冷凌泽捂着嘴憋笑,冷清落这副模样真是笑死人了!
锦安王府今日十分的热闹,陆琼羽和四公主都来了,严映秋帮着云曦招呼着。
不仅女眷,芙蓉阁今日还有不少男宾,虽说这不大合适,但这是冷凌澈的安排,谁又敢多言半个字?
冷凌泽就是为了云曦来的,若是让他在前院陪着冷凌澈喝酒,他是死都不干的。
陆流君一看见司辰,便立刻腾了位置给司辰,两人把酒言欢,十分默契。
殷钰眯着桃花眼,挥着手中墨黑色的折扇,轻轻的摇了摇头,颇为惆怅的为自己斟了一杯酒。
好事的玄角立刻凑过来问,“这般开心的日子,殷侯爷怎么如此低落呢?”
殷钰抬了抬下巴,叹声道:“我被人抛弃了,心情如何能好?”
玄角顺着殷钰的方向看去,只见陆流君和司辰两人聊得甚好,不由皱眉道:“不会吧,原来你们是那种关系?”
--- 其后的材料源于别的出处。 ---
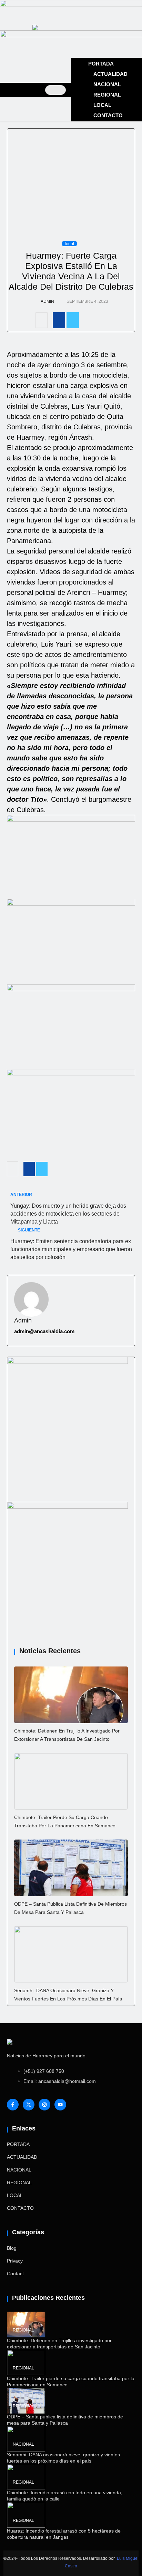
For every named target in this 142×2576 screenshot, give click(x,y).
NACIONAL (107, 84)
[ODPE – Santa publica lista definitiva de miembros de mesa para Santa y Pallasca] (71, 1867)
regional (23, 2330)
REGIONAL (107, 95)
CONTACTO (108, 115)
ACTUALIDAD (110, 74)
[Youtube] (60, 2104)
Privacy (15, 2261)
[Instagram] (44, 2104)
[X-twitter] (28, 2104)
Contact (15, 2273)
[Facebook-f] (13, 2104)
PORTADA (101, 64)
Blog (12, 2248)
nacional (23, 2444)
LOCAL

殷钰抬头扫了玄角一眼,这玄角的嘴巴的确讨厌,不过殷钰最不怕这样的人。
他收起折扇,用扇子挑起了玄角的下巴,一双桃花眼脉脉含情,“我看你也不错……”
玄角干笑两声,吓得落荒而逃,殷钰一挑嘴角,抬手又饮了一杯酒。
殷钰转身看着那与周围最格格不入的一人,忍不住抱怨道:“王叔啊,不是我说你,你非要来凑什么热闹?”
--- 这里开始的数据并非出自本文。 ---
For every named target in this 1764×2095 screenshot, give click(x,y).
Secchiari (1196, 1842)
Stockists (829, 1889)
锦安王手里抱着两个肉娃娃,看着便很累,特别是团团还淘气的很,一会儿扯扯锦安王的胡子,一会儿要爬到锦安王的后背去。
“你以为我愿意待在这啊?还不是他们两个不肯把团团交给我?否则我才不愿来呢!”
冷凌澈非说今日是云曦的生辰,团团自是要尽孝道!
一个还光屁股的孩子能尽什么孝道,还不是冷凌澈故意为难他!
“莫气莫气!王叔,你也该学着控制脾气修身养性了,这样你还能多活几十年,也能看见团团的孩子不是?”
锦安王瞪了殷钰一眼,这话听起来怎么这般的怪?
今日是云曦的生辰,也是金陵动乱后众人第一次相聚。
因着席上大多都是亲属关系,众人也没有顾及什么男女大防,都围着桌子玩着行酒令,答不上的便要自罚一杯,不论男女。
可作诗这种事对他们而言太过简单,一行人便换了方式,一人作诗,诗里却要藏着字谜,由下家来猜,猜不出下家喝酒,猜对了上家来喝。
可怜锦安王正好是冷凌澈的下家,锦安王虽说也通文采,可他还是主攻兵法,在这种事情上哪里比得过冷凌澈,一时被罚了不少的酒。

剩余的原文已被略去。